● Exercise:
Read through the material below and copy each line in which the word "will" occurs.
-=-=-
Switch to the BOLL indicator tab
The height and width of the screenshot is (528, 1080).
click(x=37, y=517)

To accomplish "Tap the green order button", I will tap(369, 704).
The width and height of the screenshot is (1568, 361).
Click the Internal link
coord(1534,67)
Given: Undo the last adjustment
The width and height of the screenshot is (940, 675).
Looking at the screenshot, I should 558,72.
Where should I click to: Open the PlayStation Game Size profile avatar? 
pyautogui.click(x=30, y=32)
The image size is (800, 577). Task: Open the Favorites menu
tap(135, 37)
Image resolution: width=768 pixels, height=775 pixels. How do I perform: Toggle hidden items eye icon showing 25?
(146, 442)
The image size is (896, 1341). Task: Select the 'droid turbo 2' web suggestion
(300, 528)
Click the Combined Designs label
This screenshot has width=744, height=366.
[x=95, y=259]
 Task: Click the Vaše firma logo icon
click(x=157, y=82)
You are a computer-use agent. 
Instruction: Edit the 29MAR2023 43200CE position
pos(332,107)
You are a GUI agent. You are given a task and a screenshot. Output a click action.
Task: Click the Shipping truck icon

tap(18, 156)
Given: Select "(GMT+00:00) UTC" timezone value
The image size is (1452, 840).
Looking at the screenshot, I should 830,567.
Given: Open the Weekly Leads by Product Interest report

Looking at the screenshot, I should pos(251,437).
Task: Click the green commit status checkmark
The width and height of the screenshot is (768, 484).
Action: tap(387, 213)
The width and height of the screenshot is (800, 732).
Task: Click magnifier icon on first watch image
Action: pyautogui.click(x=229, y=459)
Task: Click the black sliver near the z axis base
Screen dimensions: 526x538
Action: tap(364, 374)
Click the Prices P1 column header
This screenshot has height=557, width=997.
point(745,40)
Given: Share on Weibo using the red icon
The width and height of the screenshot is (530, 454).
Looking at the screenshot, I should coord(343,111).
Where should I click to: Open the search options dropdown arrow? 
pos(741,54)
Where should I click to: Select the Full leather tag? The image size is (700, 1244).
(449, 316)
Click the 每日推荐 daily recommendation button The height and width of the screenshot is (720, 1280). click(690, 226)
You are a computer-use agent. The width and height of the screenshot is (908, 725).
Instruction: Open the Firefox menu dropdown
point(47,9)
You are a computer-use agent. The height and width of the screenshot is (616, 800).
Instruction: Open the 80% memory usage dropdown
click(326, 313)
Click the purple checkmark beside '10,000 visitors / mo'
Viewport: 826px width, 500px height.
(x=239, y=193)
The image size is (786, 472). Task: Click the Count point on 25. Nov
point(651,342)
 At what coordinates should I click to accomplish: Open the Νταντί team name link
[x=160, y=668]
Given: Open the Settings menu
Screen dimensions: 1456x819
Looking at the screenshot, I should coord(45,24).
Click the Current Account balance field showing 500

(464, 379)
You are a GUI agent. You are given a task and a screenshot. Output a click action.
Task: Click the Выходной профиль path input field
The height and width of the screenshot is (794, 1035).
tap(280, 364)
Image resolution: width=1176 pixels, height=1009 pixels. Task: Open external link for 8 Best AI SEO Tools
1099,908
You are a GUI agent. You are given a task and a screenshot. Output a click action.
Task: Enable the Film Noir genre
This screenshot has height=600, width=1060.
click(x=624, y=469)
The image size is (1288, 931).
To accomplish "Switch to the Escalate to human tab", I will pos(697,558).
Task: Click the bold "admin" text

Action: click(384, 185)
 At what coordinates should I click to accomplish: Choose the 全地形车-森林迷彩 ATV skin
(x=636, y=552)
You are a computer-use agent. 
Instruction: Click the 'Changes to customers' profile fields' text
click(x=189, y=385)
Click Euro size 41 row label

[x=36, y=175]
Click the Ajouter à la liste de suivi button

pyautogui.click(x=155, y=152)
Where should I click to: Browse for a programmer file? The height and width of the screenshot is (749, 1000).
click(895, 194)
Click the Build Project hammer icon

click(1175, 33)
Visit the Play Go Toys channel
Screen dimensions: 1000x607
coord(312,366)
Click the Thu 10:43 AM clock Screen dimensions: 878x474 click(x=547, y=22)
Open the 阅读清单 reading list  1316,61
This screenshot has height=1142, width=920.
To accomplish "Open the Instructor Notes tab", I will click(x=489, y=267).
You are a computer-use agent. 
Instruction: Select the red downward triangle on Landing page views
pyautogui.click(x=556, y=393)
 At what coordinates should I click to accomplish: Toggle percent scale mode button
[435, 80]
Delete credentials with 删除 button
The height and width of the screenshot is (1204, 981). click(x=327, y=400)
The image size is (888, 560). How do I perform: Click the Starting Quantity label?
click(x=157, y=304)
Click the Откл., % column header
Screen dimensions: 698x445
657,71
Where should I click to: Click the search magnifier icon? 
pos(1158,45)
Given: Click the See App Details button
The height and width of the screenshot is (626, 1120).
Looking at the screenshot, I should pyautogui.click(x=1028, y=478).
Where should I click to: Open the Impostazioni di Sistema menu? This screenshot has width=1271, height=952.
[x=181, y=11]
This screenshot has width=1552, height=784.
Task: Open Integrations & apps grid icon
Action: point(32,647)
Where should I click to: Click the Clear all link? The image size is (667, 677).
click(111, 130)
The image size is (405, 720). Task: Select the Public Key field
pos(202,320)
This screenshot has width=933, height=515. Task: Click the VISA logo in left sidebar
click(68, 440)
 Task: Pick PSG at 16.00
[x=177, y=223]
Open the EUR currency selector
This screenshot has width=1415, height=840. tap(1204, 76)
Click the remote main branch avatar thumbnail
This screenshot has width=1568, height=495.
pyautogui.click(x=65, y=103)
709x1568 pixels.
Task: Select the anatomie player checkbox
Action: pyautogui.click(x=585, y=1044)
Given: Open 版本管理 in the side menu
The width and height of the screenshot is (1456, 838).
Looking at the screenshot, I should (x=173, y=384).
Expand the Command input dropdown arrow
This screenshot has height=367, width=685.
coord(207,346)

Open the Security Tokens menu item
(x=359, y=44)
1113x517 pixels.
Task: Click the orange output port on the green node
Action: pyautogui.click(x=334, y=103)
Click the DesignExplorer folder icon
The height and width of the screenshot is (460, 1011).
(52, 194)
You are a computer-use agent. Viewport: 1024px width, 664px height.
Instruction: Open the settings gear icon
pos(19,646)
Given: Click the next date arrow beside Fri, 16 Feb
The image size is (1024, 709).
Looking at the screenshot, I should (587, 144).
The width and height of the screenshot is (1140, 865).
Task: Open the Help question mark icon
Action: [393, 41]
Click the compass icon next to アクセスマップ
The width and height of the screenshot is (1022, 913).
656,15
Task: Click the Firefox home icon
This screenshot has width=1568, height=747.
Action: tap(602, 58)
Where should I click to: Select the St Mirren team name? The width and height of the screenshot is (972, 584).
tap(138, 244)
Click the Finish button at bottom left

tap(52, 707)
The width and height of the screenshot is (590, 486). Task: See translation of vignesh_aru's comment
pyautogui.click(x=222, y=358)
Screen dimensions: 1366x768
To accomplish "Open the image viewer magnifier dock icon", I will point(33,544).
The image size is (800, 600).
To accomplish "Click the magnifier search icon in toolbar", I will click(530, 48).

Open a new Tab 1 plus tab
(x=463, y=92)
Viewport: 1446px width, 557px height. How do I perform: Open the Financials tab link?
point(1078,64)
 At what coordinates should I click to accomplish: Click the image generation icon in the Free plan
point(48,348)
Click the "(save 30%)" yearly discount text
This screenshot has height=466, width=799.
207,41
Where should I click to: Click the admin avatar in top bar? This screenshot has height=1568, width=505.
-=-=-
● Written solution:
To accomplish "Tap the green order button", I will tap(369, 704).
To accomplish "Switch to the Escalate to human tab", I will pos(697,558).
To accomplish "Open the Instructor Notes tab", I will click(x=489, y=267).
To accomplish "Open the image viewer magnifier dock icon", I will point(33,544).
To accomplish "Click the magnifier search icon in toolbar", I will click(530, 48).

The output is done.